1. A seawater pump resistant to marine organism attachment, characterized in that: The device includes a pump body, a flow guide shroud, and an electrode cover assembly. The flow guide shroud is connected to the pump body. The electrode cover assembly is mounted at the connection between the pump body and the flow guide shroud. Two copper busbars are electrically connected to the electrode cover assembly. The electrode cover assembly includes an aluminum anode block and a copper anode block. The aluminum anode block and the copper anode block are fitted together and wrap around the connection between the pump body and the flow guide shroud. The two copper busbars are electrically connected to the aluminum anode block and the copper anode block, respectively.

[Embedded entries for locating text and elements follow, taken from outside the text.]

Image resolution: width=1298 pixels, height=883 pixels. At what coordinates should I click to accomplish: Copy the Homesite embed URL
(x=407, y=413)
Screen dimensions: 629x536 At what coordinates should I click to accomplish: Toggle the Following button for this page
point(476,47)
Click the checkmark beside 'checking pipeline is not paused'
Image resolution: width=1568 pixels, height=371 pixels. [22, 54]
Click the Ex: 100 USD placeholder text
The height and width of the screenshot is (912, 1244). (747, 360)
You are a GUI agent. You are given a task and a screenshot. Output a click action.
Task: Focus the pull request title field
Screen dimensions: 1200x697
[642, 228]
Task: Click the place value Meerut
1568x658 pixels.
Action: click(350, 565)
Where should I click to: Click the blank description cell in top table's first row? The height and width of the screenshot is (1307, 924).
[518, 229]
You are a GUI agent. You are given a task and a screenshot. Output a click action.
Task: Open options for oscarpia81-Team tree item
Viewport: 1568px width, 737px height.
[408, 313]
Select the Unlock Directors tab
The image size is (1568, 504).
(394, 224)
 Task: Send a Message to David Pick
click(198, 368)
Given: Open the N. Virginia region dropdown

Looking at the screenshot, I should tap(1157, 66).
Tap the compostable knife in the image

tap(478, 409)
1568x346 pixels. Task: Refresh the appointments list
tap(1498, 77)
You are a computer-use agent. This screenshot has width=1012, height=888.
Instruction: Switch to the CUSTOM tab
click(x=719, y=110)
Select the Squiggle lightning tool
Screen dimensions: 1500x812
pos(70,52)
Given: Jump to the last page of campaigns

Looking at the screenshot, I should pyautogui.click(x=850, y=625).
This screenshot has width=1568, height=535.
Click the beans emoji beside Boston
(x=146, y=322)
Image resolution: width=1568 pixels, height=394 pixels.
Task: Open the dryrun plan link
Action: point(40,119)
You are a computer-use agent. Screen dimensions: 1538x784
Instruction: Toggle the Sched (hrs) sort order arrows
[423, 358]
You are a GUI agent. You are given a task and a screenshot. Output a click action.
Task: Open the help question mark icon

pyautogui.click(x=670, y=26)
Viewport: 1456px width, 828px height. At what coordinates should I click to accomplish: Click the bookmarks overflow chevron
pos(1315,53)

2. The seawater pump for resisting marine organism attachment according to claim 1, characterized in that: The end of the flow guide shroud away from the pump body is equipped with a water inlet mesh filter cover.

3. A seawater pump resistant to marine organism attachment according to claim 1, characterized in that: Both the aluminum anode block and the copper anode block are fitted with hose clamps.

4. A seawater pump resistant to marine organism attachment according to claim 1, characterized in that: Motor cover baffles are installed on both sides of the electrode cover assembly facing the pump body and the flow guide shroud, respectively.

5. A seawater pump resistant to marine organism attachment according to claim 2, characterized in that: A cleaning wheel is movably installed inside the flow guide. The cleaning wheel includes a magnetic stainless steel ring and a brush ring. The stainless steel ring is raised and lowered inside the flow guide, and the brush ring is sleeved on the outer ring of the stainless steel ring.

6. A seawater pump resistant to marine organism attachment according to claim 5, characterized in that: A protective cover is threadedly installed at the bottom of the water inlet mesh filter cover, and the stainless steel ring is placed on the protective cover. The protective cover is provided with a traction spring connected to the stainless steel ring.